Yesterday, the NZDUSD pair met strong negative pressure, beginning today with more decline to break 0.7150 level and settles below it, which pushes the price to achieve more expected decline, which targets 0.7050 areas mainly.
The recent downturn in risk appetite that has pushed the Kiwi back towards 0.7150 overlapped with Fed Chair Jerome Powell’s press conference but was not as a result of anything he said or didn’t say. Certainly, he did not really say anything new on the Fed’s new Average Inflation Targeting policy, he repeated that it is too early for the Fed to be talking about tapering its asset purchase program, he played down the idea that the stock market was a bubble (as you would expect him to) and noted that the track of the pandemic are key to the outlook (also as you would expect him too).

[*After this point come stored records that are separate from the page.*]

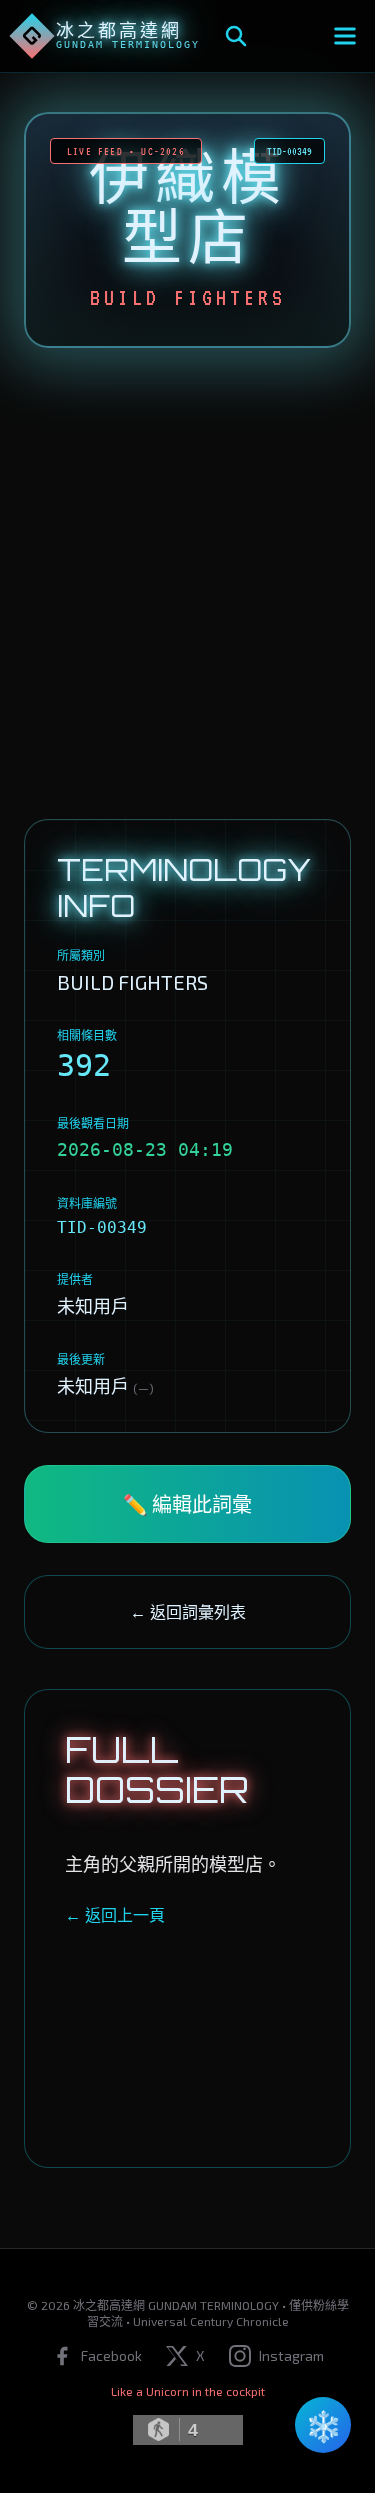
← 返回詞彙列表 (188, 1611)
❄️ (323, 2425)
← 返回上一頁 (115, 1914)
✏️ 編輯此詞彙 (187, 1504)
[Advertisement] (187, 583)
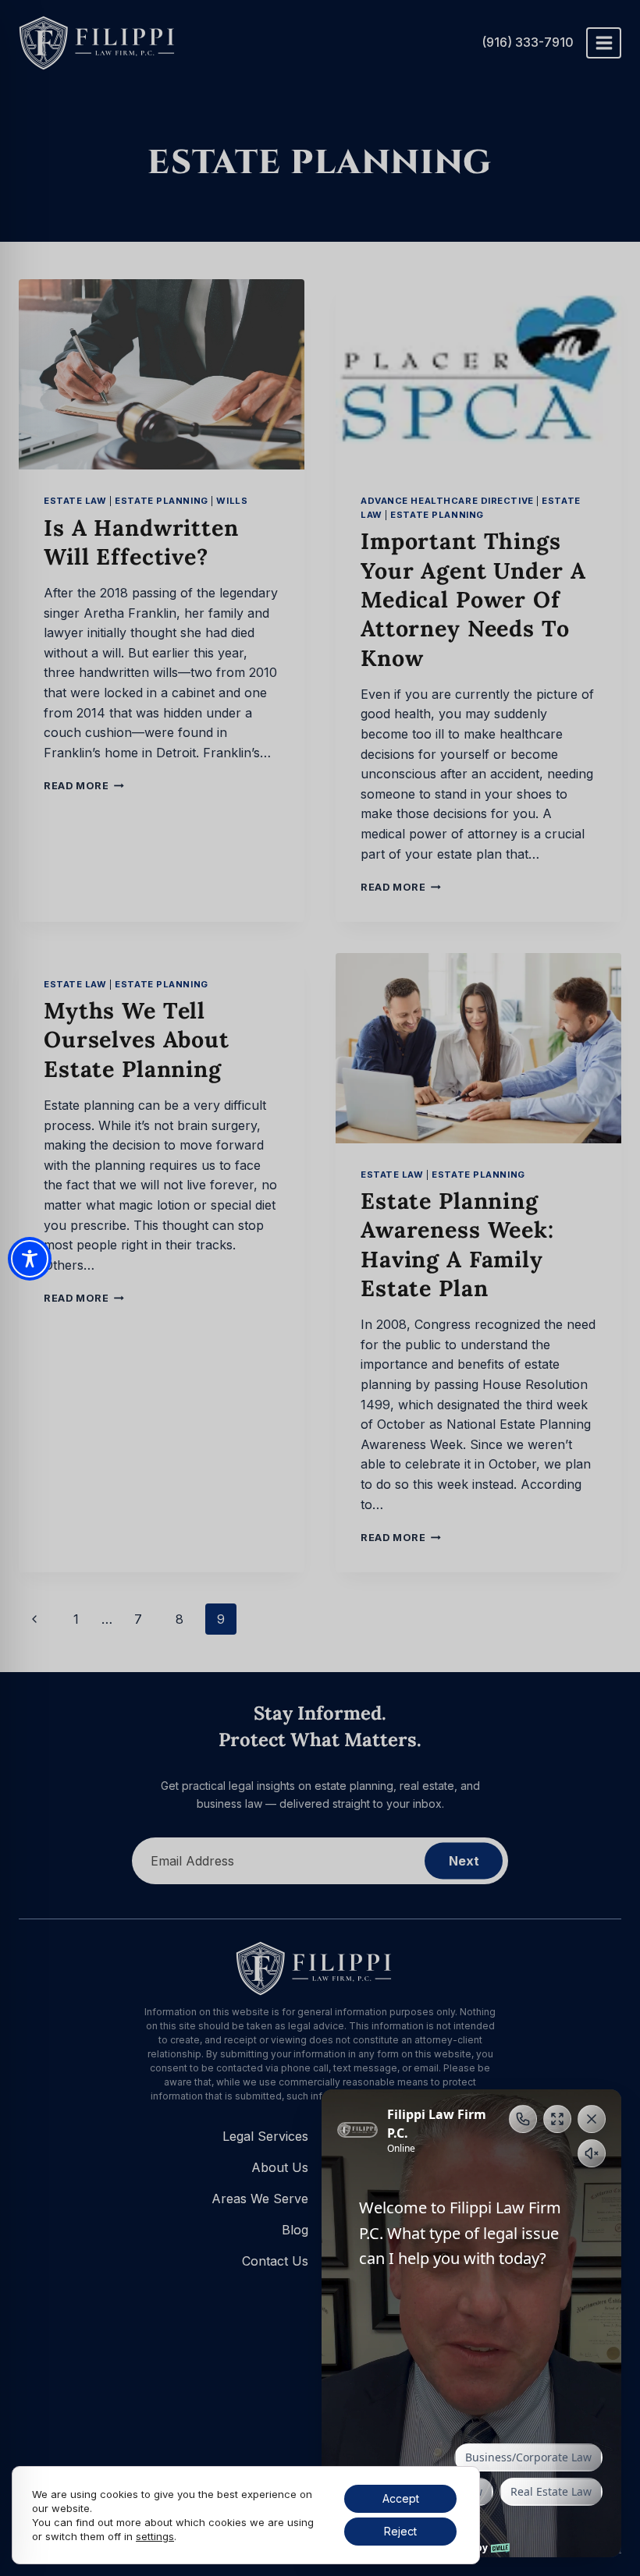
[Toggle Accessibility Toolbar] (29, 1258)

Even Though Powell played down the possibility of the stock market being in a bubble, his comments will not have eased the growing concerns of investors over the last few days. Market commentators have attributed Wednesday’s pullback from all-time high levels in the major US indices (and subsequent deterioration in risk appetite that has weighed on NZD) to “over-valuation fears”, as investors observe the circus currently in play as retail investors pump and dump all manner of small-cap stocks (just look at GameStop!).
Therefore, the bearish bias will be expected for today unless breaching 0.7150 – 0.7170 levels and holding above them.
The expected trading range for today is between 0.7070 support and 0.7170 resistance.